High throughput methods for creating and analyzing chemical and biochemical diversity play a vital role in technologies including drug discovery and development. Specific applications of high throughput methods include drug discovery, optimization of reaction conditions (e.g., conditions suitable for protein crystallization), genomics, proteomics, genotyping, polymorphism analysis, examination of RNA expression profiles in cells or tissues, sequencing by hybridization, and recombinant enzyme discovery.
Rapid, high throughput methods for synthesizing (e.g., using combinatorial chemistry methods) and screening large numbers of these compounds for biological and physicochemical properties are desired, for example, to increase the speed of discovery and optimization of drug leads.
Similarly, due in part to the large amount of sequence data from the human genome project, efforts are underway to rapidly obtain x-ray crystallography data for the protein products of many newly discovered genes. One of the rate limiting steps in this process is the search for appropriate solution conditions (e.g., pH, salt concentration) to cause protein crystallization. There is also a need to determine the function of each of the newly discovered genes (i.e., “functional genomics”) and to map protein-protein interactions (i.e., “proteomics”). Given the large number of human genes, protein modifications, and protein binding partners, higher throughput methods are desired.
Another advance in biotechnology is the creation of surfaces with high-density arrays of biopolymers such as oligonucleotides or peptides. High-density oligonucleotide arrays are used, for example, in genotyping, polymorphism analysis, examination of RNA expression profiles in cells or tissues, and hybridization-based sequencing methods as described, for example, in U.S. Pat. Nos. 5,492,806, 5,525,464, and 5,667,972 to Hyseq, Inc. Arrays containing a greater number of probes than currently provided are desirable.
The process of discovering and improving recombinant enzymes for industrial or consumer use has emerged as an important economic activity in recent years. A desire to discover very rare, activity-improving mutations has further stimulated the search for higher throughput screening methods. Such methods often require screening 100,000 to 1,000,000 members of a genetic library in parallel, and then rapidly detecting and isolating promising members for further analysis and optimization.
One of the challenges in the development of high throughput methods is that conventional liquid handling techniques such as pipetting, piezoelectric droplet dispensing, split pin dispensing, and microspritzing are generally unsuitable for rapidly loading or transferring liquids to or from plates of high density (e.g., plates having more than about 384 wells). For example, these techniques can cause substantial splashing, resulting, for example, in contamination of neighboring wells and loss of sample volume. Also, as the number of wells increases, the time necessary to reformat compounds from the previous generation of plates to the higher density plates generally increases, thus limiting the utility of higher density plates. Evaporation can also be problematic with times greater than a few seconds. Moreover, entrapped air bubbles can result in inconsistencies in the loading of small fluid volumes (e.g., less than about one microliter).

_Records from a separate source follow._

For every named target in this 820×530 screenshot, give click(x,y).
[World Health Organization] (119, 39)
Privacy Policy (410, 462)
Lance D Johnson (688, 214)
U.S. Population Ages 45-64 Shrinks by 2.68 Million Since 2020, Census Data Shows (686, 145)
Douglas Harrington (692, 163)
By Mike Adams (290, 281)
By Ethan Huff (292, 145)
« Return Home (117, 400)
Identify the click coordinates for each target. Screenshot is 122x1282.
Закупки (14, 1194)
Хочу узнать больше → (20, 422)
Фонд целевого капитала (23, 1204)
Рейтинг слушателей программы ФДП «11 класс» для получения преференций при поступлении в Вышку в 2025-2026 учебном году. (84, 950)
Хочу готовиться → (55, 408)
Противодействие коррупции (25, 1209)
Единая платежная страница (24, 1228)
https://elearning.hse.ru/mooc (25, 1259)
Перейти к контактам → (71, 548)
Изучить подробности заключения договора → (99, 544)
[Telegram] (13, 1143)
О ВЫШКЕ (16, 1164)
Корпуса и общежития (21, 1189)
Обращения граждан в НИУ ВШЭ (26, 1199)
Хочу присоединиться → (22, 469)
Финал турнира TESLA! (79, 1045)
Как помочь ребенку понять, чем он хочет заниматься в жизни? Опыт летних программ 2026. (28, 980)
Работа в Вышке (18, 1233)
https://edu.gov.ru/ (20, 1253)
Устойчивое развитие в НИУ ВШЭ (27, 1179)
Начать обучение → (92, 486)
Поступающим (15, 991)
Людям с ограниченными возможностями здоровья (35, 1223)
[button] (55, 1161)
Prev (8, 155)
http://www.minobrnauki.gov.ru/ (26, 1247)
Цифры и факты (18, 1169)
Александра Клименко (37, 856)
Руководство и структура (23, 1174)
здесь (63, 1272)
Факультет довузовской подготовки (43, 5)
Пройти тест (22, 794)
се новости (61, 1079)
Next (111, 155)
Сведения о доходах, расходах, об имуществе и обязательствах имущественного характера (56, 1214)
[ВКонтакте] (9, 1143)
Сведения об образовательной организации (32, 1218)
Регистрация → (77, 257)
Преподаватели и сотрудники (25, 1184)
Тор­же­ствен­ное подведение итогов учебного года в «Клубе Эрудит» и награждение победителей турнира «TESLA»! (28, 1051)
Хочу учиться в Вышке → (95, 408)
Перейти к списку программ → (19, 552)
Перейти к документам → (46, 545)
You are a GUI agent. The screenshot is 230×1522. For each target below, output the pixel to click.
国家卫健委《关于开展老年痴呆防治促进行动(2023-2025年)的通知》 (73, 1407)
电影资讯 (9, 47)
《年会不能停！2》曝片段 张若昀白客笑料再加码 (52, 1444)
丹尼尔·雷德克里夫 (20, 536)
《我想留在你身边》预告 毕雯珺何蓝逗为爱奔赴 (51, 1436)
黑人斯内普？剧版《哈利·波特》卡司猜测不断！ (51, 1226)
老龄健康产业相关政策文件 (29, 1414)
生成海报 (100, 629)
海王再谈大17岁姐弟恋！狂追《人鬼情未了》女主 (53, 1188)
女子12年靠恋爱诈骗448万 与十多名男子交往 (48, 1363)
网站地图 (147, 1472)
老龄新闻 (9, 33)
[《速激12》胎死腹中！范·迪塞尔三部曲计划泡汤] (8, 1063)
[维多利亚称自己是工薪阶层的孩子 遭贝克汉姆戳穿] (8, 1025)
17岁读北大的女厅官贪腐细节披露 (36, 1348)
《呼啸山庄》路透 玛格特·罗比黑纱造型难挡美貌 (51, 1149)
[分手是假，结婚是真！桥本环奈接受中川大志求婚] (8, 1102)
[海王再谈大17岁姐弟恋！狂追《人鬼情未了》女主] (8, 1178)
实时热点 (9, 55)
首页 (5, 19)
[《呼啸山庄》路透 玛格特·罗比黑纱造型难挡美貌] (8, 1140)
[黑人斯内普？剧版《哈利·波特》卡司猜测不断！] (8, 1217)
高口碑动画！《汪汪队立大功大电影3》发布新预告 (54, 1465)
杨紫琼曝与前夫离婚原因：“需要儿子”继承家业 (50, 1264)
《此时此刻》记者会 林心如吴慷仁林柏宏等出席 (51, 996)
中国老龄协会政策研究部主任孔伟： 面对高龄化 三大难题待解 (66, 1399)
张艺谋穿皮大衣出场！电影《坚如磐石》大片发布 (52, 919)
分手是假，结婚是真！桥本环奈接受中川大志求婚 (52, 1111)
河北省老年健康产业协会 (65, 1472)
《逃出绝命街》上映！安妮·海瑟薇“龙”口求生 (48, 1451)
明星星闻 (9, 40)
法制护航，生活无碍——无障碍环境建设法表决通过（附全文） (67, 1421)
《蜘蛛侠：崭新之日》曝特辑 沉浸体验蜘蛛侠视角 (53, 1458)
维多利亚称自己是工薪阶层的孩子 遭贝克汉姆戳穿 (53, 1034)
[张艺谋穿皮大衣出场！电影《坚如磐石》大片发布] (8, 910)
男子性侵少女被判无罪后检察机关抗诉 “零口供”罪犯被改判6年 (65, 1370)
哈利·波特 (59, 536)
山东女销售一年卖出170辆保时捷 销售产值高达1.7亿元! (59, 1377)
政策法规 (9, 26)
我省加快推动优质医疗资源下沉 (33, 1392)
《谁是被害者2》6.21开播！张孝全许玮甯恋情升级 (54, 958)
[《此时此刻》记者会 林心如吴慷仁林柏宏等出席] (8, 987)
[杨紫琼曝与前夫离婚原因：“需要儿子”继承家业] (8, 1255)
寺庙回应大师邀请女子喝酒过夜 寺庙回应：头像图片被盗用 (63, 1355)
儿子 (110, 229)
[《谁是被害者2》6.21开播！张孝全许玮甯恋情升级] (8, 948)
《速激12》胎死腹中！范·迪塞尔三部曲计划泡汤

Significant bottlenecks in high throughput screening efforts include library storage, handling, and shipping. As the number of compounds in a library increases, the number of 96- or 384-well plates, and the total volume needed to store the libraries, also increases. For compounds that are stored in frozen solvent such as DMSO or water, thawing, dispensing, and refreezing pose the hazard of crystallization, precipitation, or degradation of some compounds, making it difficult to dispense accurate quantities in the future. Having samples stored in low-density plates requires a time consuming step of reformatting the samples into high-density plates before the high-density technology can be utilized.